Task item
For each line below that contains the word "Wagglers", make a copy.

************

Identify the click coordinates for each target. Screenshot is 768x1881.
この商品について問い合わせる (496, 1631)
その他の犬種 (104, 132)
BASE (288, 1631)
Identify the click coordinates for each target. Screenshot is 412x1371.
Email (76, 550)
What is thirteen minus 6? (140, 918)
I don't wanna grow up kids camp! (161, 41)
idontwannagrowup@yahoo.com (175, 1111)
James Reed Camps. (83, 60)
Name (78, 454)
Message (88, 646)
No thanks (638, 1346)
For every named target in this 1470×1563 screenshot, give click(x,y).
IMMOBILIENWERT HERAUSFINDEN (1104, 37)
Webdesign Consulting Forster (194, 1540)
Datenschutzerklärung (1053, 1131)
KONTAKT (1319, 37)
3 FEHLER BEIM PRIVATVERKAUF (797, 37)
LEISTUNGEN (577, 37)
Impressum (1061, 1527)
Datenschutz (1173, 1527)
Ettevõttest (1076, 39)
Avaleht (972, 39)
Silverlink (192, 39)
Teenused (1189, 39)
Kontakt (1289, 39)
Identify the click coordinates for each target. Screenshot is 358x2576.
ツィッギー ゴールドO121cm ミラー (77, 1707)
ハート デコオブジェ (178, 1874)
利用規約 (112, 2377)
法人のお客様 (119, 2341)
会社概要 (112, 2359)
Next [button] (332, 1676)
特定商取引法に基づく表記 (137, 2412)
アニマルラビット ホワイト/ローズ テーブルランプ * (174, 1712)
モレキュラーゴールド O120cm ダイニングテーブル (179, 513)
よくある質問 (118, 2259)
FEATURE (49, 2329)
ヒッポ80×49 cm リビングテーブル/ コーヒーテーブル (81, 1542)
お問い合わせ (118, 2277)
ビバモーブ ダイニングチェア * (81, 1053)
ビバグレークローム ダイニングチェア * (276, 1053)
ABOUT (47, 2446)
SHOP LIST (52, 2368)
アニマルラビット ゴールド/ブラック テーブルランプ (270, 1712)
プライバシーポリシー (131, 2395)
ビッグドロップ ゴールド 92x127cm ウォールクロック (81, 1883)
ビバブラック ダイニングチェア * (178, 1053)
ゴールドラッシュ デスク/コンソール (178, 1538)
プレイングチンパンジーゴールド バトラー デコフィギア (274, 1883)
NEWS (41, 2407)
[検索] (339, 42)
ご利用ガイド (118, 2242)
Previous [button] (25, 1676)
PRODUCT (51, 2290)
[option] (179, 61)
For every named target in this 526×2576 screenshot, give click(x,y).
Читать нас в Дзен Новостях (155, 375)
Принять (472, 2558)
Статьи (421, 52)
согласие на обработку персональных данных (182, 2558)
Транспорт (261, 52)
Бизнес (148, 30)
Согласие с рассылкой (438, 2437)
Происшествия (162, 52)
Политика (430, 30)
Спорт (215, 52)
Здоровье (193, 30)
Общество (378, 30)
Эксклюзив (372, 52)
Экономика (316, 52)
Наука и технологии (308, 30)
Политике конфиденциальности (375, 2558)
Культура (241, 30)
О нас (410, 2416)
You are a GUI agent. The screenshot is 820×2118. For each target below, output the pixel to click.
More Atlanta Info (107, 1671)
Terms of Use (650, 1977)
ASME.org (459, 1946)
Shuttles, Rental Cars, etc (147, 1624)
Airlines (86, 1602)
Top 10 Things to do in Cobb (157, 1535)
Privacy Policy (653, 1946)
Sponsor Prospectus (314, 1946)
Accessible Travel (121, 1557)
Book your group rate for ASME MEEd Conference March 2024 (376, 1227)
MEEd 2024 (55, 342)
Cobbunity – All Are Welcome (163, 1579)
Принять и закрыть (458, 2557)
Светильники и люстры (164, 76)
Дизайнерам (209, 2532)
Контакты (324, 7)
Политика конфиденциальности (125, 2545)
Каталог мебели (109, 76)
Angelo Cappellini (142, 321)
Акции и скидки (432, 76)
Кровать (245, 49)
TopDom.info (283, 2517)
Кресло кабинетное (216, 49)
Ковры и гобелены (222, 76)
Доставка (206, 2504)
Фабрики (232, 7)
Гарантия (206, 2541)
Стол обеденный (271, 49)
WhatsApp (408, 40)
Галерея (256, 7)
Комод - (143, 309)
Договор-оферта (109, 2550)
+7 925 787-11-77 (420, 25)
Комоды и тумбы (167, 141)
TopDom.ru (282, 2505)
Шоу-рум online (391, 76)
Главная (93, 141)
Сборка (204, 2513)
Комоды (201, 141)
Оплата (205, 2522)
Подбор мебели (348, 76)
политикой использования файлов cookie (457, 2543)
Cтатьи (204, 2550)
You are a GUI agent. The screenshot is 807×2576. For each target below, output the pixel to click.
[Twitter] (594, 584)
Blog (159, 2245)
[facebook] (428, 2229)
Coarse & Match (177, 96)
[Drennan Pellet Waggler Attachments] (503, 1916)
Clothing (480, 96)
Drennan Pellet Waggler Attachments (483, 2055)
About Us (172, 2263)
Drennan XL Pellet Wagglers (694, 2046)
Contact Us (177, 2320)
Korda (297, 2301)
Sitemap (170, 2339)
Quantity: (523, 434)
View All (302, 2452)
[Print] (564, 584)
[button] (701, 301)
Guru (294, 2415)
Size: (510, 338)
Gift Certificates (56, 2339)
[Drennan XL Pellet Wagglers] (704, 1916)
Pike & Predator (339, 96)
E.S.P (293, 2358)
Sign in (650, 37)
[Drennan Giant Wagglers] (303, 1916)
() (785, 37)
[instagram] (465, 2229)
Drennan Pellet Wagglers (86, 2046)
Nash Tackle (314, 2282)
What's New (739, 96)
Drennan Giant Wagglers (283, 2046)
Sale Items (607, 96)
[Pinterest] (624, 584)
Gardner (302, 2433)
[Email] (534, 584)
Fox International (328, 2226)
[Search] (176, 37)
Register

************

Written solution
Drennan XL Pellet Wagglers (694, 2046)
[Drennan XL Pellet Wagglers] (704, 1916)
[Drennan Giant Wagglers] (303, 1916)
Drennan Pellet Wagglers (86, 2046)
Drennan Giant Wagglers (283, 2046)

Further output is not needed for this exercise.